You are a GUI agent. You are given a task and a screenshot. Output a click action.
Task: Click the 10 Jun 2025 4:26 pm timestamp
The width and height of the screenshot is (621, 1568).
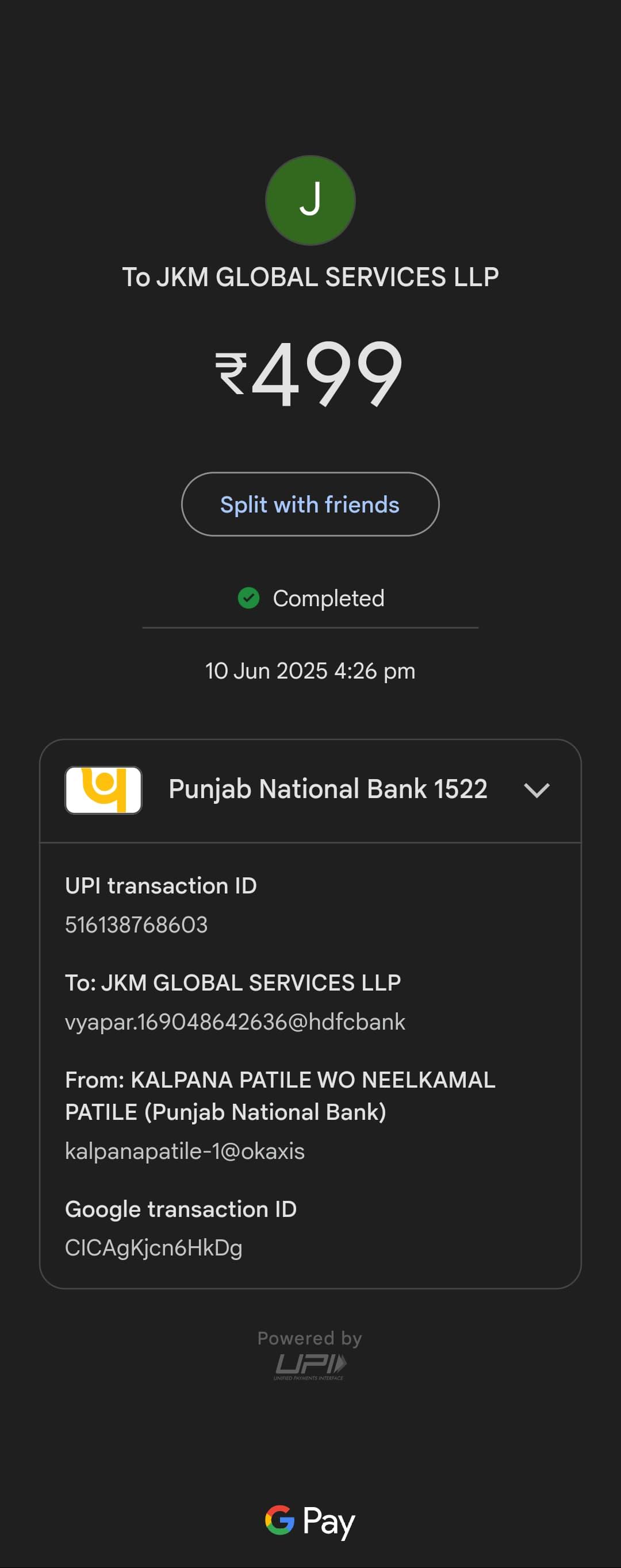point(310,671)
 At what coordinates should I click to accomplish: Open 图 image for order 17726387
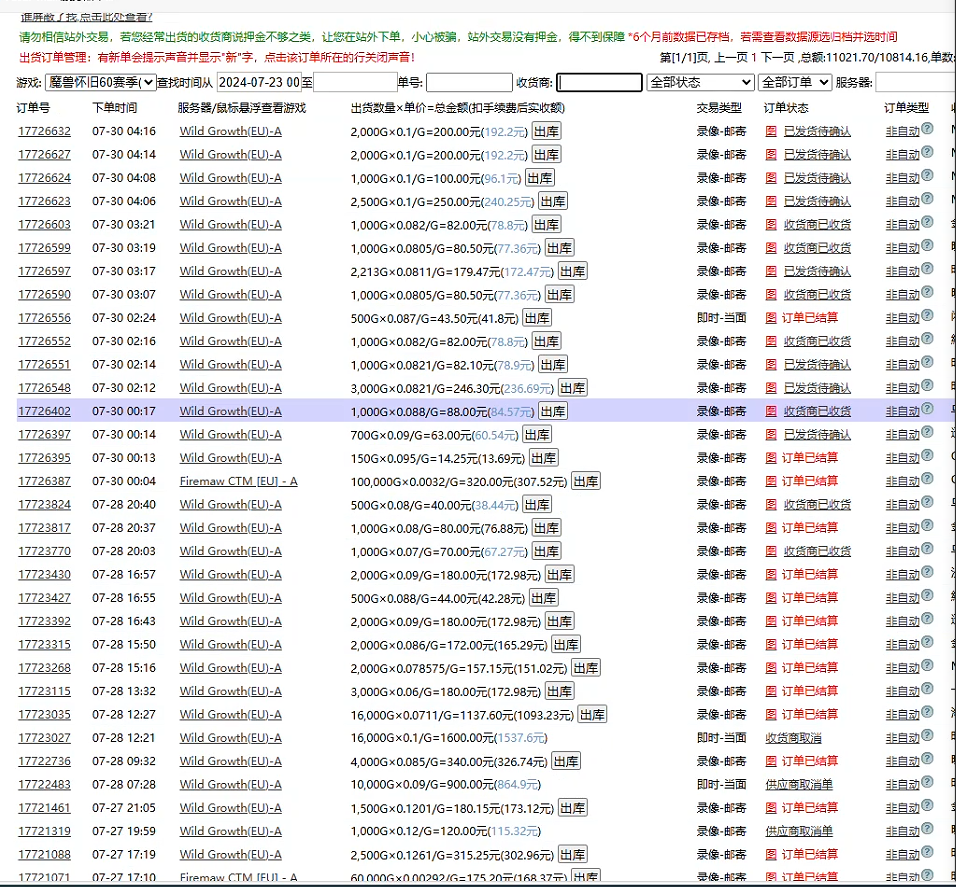point(770,482)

§ **Aim**
Could you copy the material above line for line, leaving out the pictures?

§ **Solution**
You are a GUI agent. You are given a task and a screenshot. Output a click action.
Task: Click the 10 Jun 2025 4:26 pm timestamp
The width and height of the screenshot is (621, 1568).
point(310,671)
 At what coordinates should I click to accomplish: Open 图 image for order 17726387
point(770,482)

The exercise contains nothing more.